*** Data supplied
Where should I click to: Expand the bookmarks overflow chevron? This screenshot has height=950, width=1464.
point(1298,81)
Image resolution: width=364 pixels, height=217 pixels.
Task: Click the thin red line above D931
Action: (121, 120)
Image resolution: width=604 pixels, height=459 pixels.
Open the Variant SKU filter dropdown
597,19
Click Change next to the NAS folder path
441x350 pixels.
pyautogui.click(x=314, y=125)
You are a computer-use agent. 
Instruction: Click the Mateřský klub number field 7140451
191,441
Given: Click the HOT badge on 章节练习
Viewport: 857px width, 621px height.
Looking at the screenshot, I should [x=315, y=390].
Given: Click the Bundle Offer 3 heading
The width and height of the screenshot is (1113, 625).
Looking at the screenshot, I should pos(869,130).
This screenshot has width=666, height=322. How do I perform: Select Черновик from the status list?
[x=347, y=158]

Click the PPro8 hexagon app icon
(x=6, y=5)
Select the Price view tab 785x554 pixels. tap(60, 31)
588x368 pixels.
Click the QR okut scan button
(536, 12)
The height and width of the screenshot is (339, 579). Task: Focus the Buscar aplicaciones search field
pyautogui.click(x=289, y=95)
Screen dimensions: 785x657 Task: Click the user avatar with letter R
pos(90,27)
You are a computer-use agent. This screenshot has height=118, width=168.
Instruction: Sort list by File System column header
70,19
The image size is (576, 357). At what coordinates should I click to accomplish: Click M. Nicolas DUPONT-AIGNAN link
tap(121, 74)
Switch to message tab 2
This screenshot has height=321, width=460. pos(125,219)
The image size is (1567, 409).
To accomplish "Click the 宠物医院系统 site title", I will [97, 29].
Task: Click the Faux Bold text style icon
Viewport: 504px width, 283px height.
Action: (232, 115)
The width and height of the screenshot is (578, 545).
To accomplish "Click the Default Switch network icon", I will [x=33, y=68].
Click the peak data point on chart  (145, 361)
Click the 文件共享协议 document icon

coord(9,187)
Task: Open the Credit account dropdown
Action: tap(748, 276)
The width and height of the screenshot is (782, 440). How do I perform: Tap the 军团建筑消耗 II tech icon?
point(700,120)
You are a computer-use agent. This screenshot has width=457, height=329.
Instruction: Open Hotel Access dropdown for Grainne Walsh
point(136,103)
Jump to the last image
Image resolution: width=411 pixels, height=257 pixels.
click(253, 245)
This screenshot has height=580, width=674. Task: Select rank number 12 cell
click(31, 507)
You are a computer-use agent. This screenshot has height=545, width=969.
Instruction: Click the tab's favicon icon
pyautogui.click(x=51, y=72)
******
*Problem statement:* Reproduce nothing but the lines from the line containing "Instruction: Open Hotel" to the last line of the data, each exactly as written.

*Your response:*
Instruction: Open Hotel Access dropdown for Grainne Walsh
point(136,103)
Jump to the last image
Image resolution: width=411 pixels, height=257 pixels.
click(253, 245)
This screenshot has height=580, width=674. Task: Select rank number 12 cell
click(31, 507)
You are a computer-use agent. This screenshot has height=545, width=969.
Instruction: Click the tab's favicon icon
pyautogui.click(x=51, y=72)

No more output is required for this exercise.